**Kaynak metin**
· · · ·

Başlık: The House We Grew Up In
Yazar: Lisa Jewell
Yayınevi: Arrow
Sayfa: 430
Wow!! The House We Grew Up In hayatım boyunca okuduğum (okumaya dayanamayıp yarım bıraktıklarımı saymıyorum) en berbat kitaptı. Abartı yok, tamamiyle gerçekler. Genelde bir kitabı beğenmiyorsam sebebi yazarın dilini sevmememdir, konusundan böylesine nefret ettiğim bir kitap ile ilk defa karşı karşıyayım. Şaşkınım, sayfalar ilerledikçe işler en fazla bu kadar iğrençleşebilirdi çünkü.
İsterseniz her şeyi en baştan anlatayım... Sanırım 3-4 ay kadar önceydi, idefix.com'den 3 kitap sipariş etmiştim. Bunlar: Fangirl, Elizabeth is Missing ve The House We Grew Up In. Fangirl'ü herkes biliyor zaten ama diğer ikisini tamamen konusuna, başlığına ve de kapak tasarımlarına bakarak sipariş etmiştim. Önceki yorumlarımı okumuşsanız, Fangirl ve Elizabeth is Missing'i çok sevdim. Ama ne yazık ki aynı şeyi için The House We Grew Up In söyleyemiyorum.

· · · ·

**Verilen malzeme**

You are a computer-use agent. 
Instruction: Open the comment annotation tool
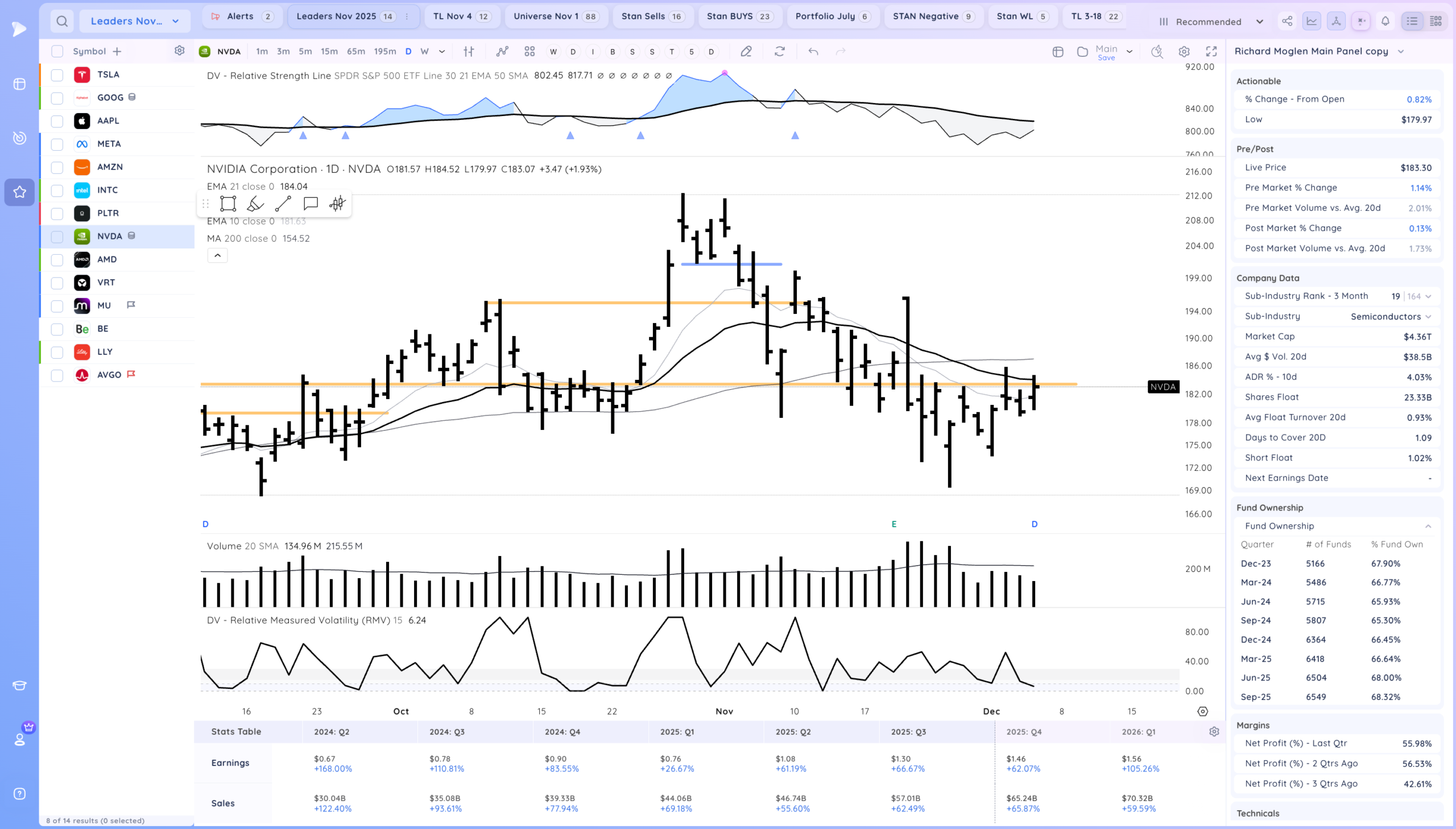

· · · ·

**Alıştırma yönergesi**
The House We Grew Up In incelemesine göre idefix.com'den hangi üç kitap sipariş edilmiştir?

**Eksiksiz çıktı**
Fangirl, Elizabeth is Missing ve The House We Grew Up In.